Task instructions.
I would like you to output every record below exactly, apart from the pictures.

= Beginning of Section =

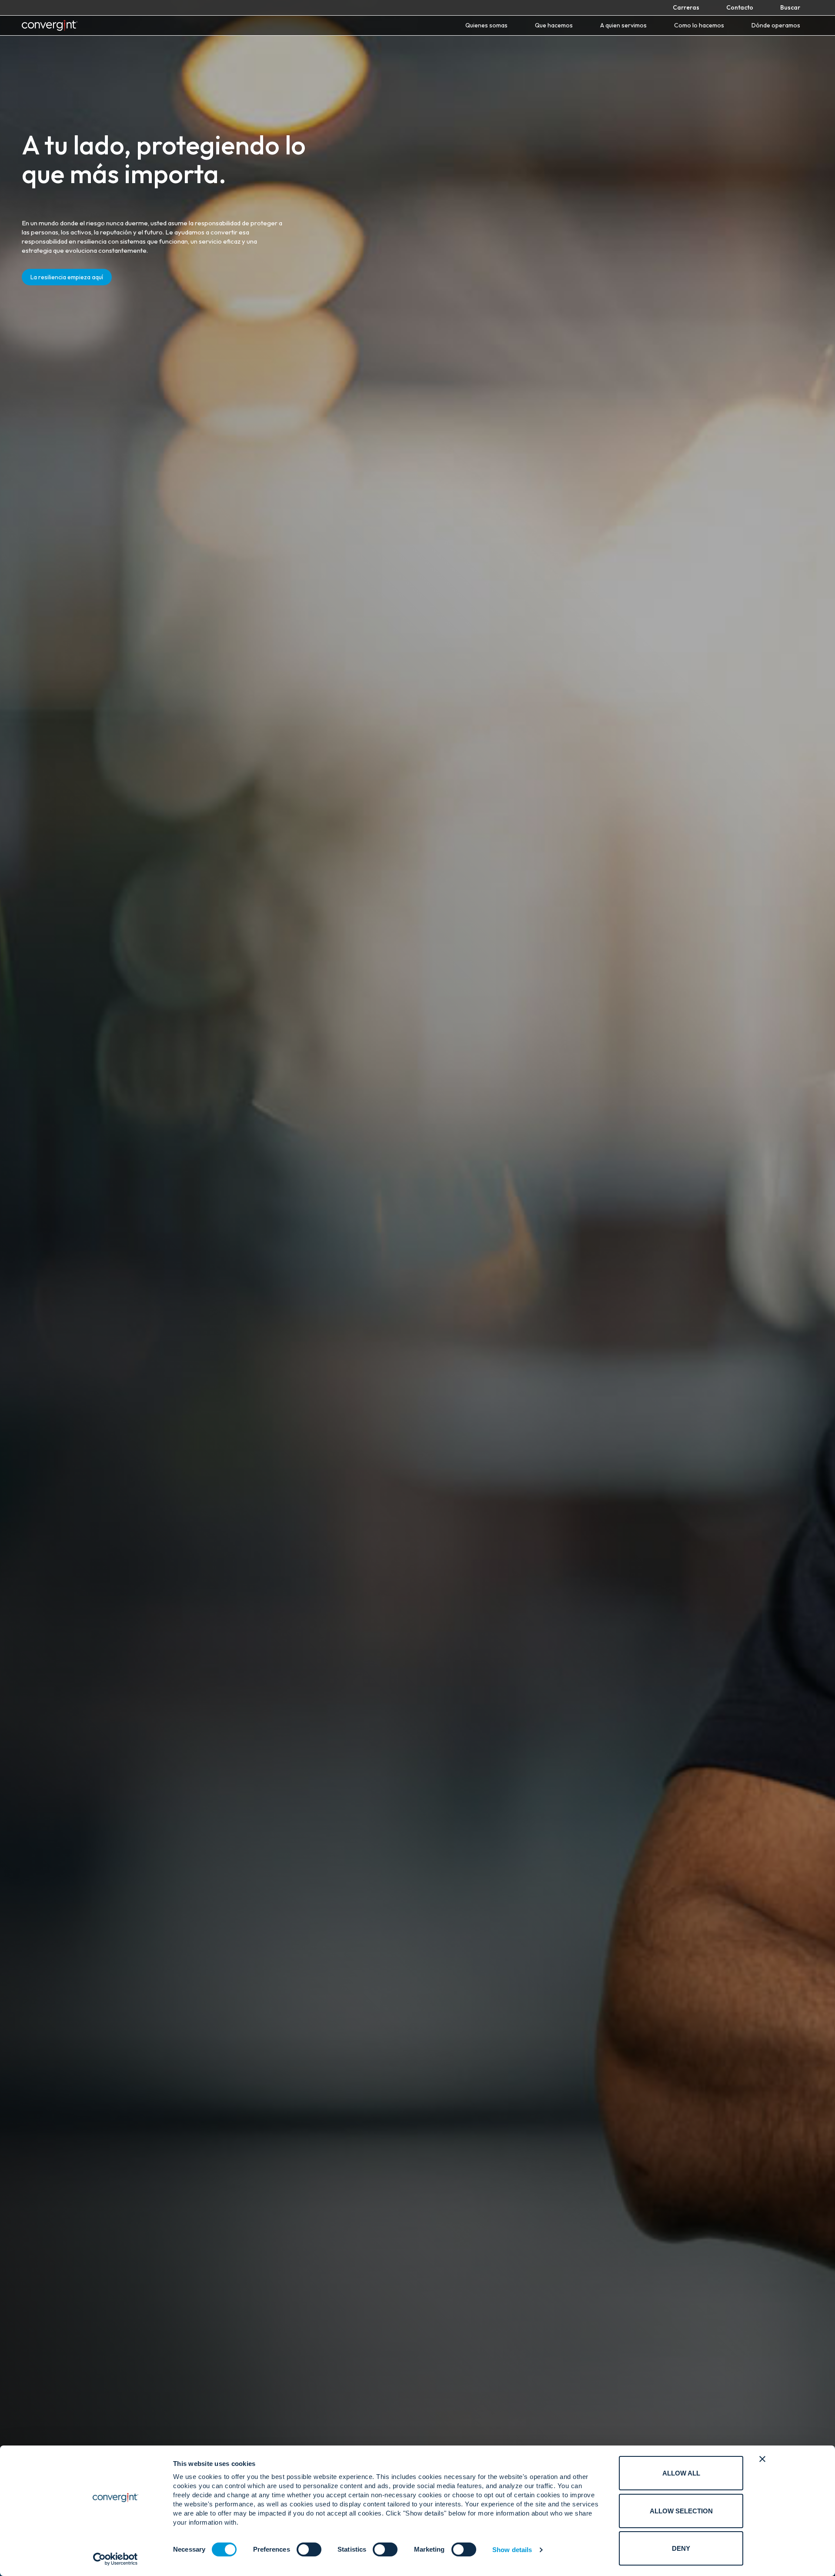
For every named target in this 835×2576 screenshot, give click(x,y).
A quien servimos (623, 25)
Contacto (739, 7)
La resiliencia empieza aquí (66, 277)
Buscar (790, 7)
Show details (512, 2549)
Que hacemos (554, 25)
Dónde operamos (776, 25)
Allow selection (681, 2511)
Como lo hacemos (699, 25)
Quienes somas (486, 25)
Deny (681, 2548)
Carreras (686, 7)
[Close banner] (762, 2459)
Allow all (681, 2473)
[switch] (309, 2549)
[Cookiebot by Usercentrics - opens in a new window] (115, 2559)
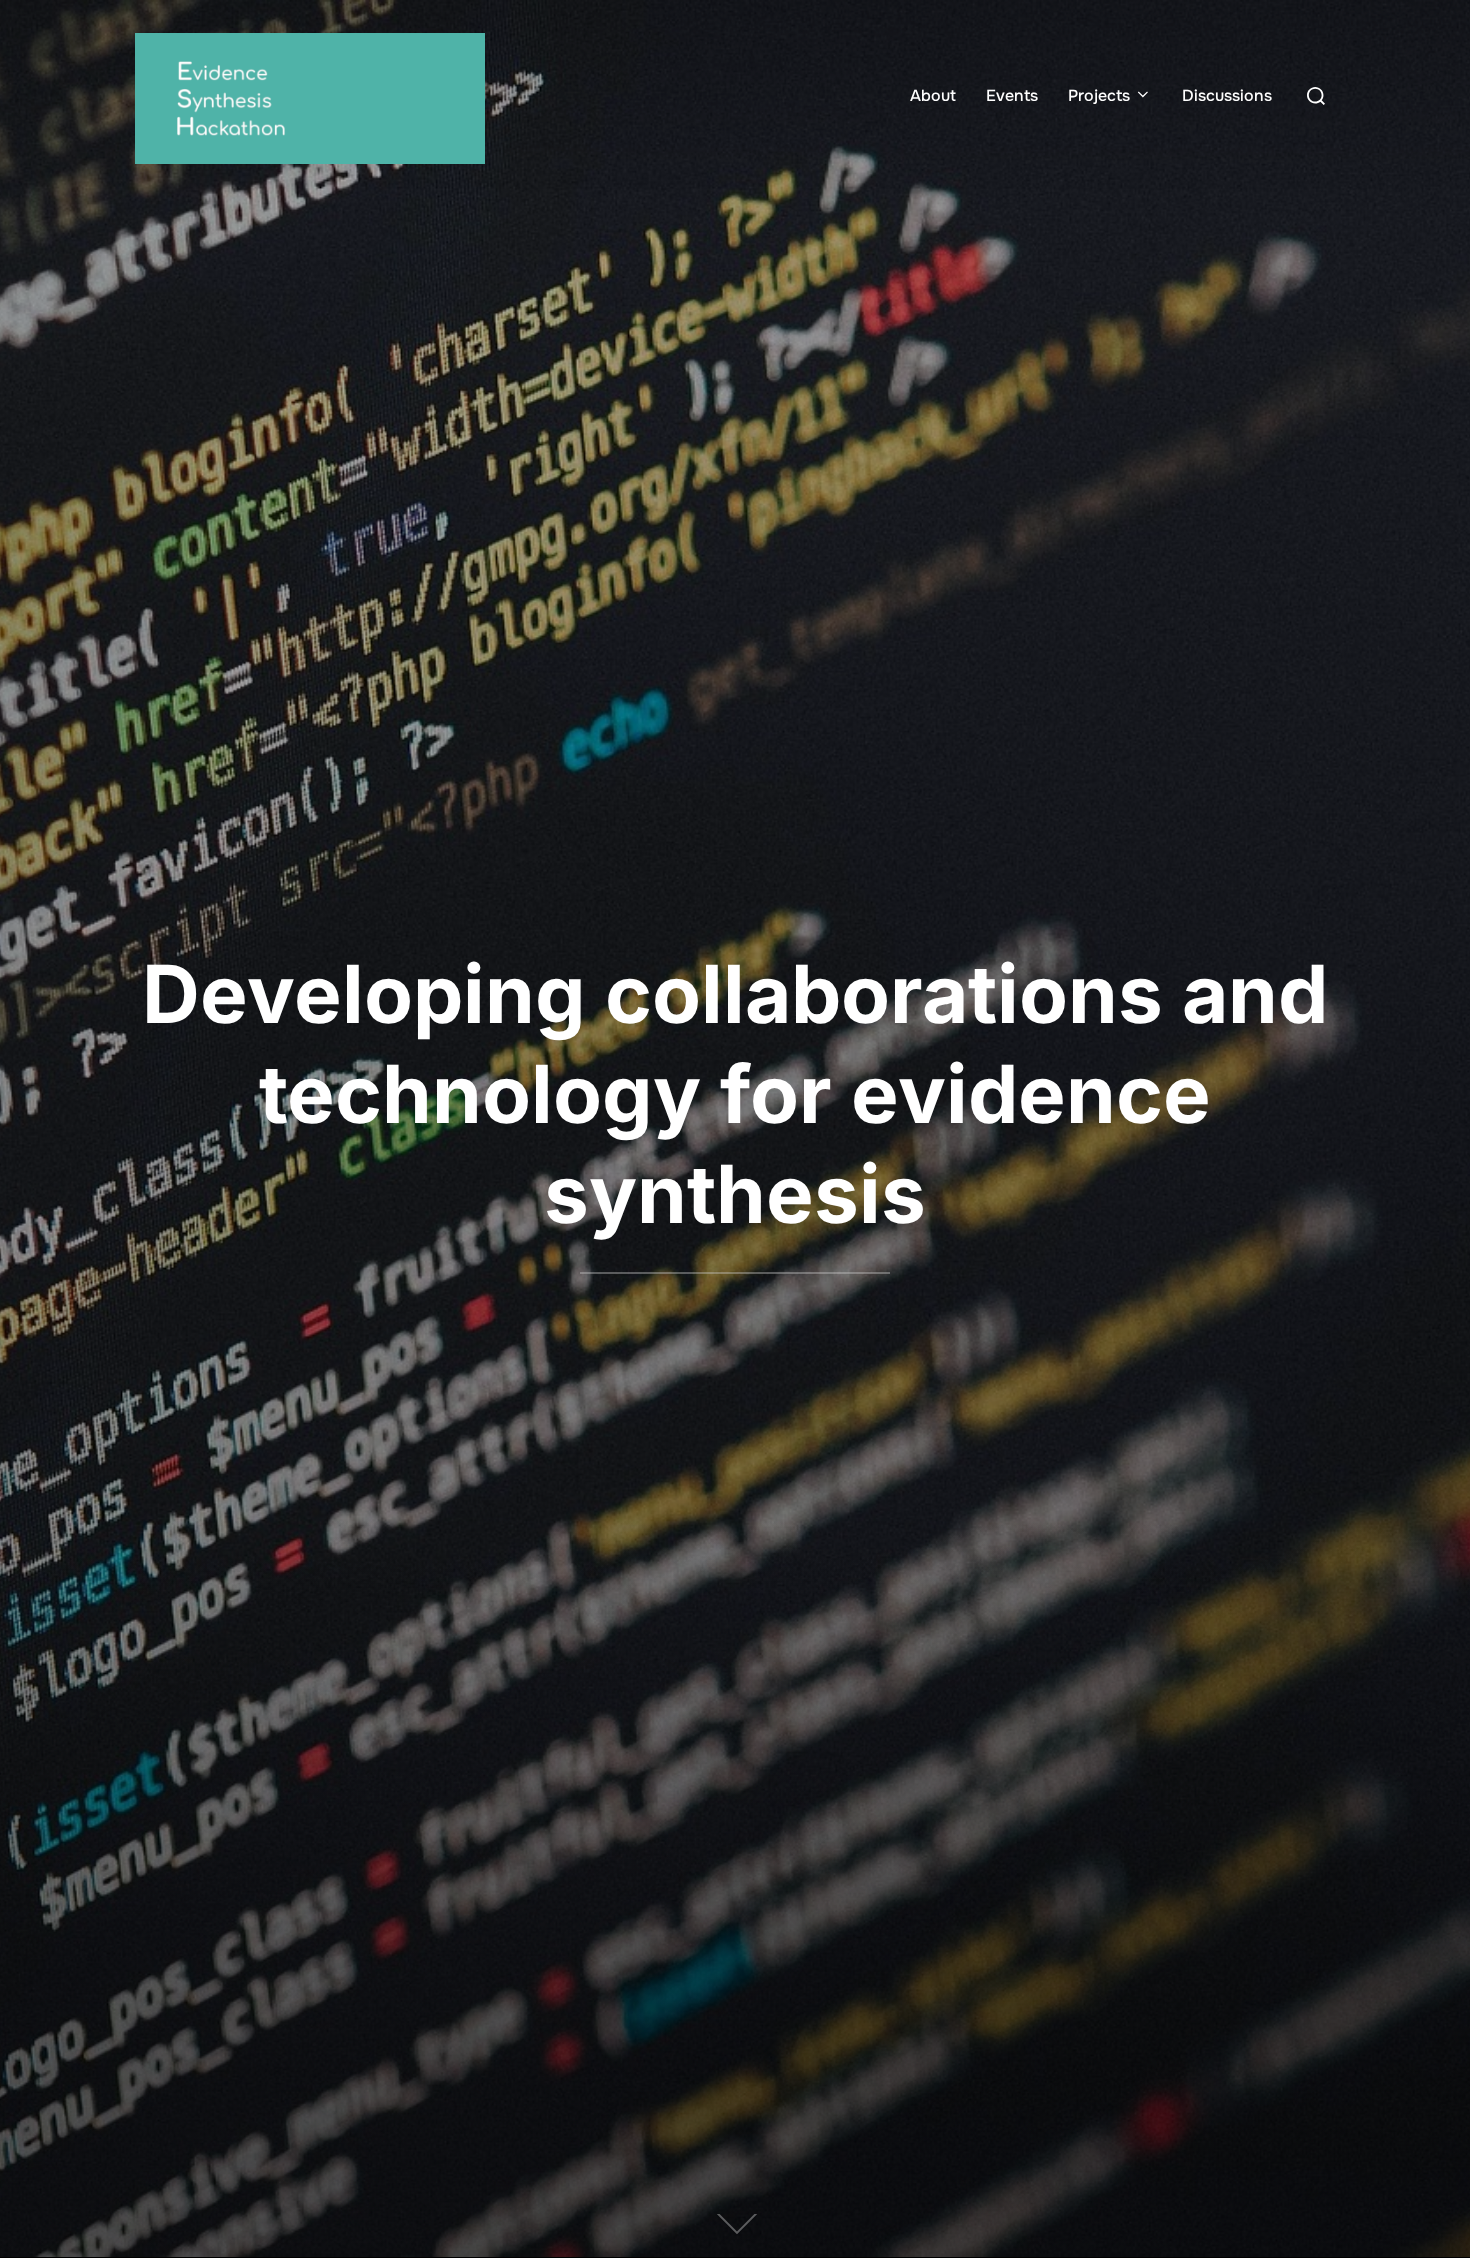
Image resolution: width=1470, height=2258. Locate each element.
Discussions (1227, 95)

= End of Section =

Task output.
For every named target in this 835×2576 screenshot, give click(x,y).
A quien servimos (623, 25)
Contacto (739, 7)
La resiliencia empieza aquí (66, 277)
Buscar (790, 7)
Show details (512, 2549)
Que hacemos (554, 25)
Dónde operamos (776, 25)
Allow selection (681, 2511)
Como lo hacemos (699, 25)
Quienes somas (486, 25)
Deny (681, 2548)
Carreras (686, 7)
[Close banner] (762, 2459)
Allow all (681, 2473)
[switch] (309, 2549)
[Cookiebot by Usercentrics - opens in a new window] (115, 2559)
Image resolution: width=1470, height=2258. Locate each element.
Discussions (1227, 95)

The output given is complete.